### ASSIGNED TASK
I need the lines from the one containing "Where should I" through the last line of the entries retyped exactly, with no pictures among them.

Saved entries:
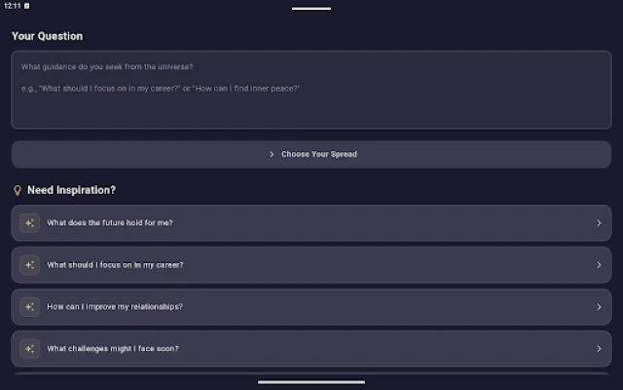Viewport: 623px width, 390px height.
Task: Choose 'How can I improve my relationships?'
Action: click(115, 307)
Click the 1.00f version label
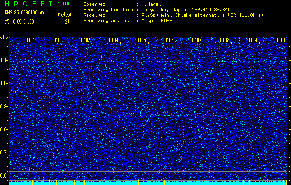291x185 pixels. click(x=64, y=4)
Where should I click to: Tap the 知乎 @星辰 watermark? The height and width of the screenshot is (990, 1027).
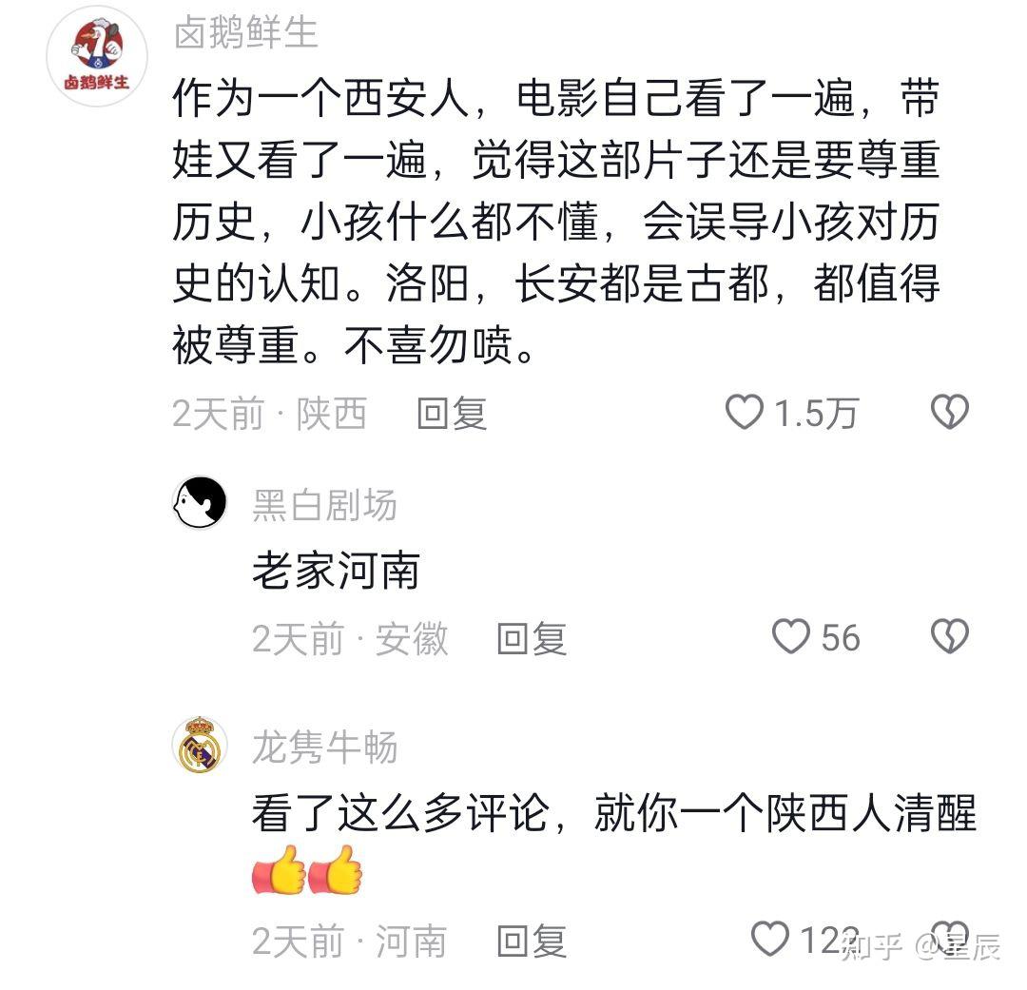click(x=921, y=946)
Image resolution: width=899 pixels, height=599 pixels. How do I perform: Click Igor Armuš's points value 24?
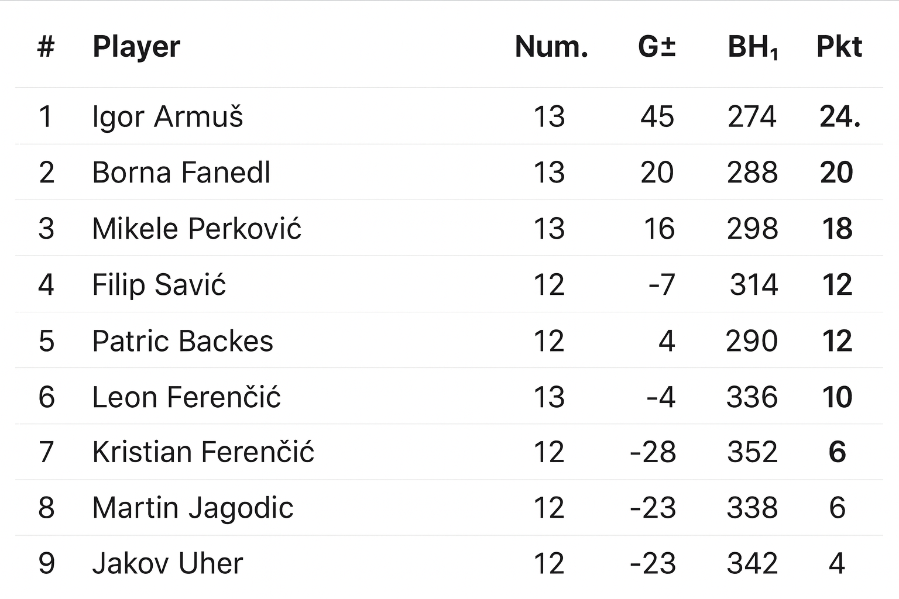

### TASK RESULT
Where should I click to: Tap the 知乎 @星辰 watermark? The height and width of the screenshot is (990, 1027).
click(x=921, y=946)
Image resolution: width=899 pixels, height=599 pixels. How do I perform: Click Igor Armuš's points value 24?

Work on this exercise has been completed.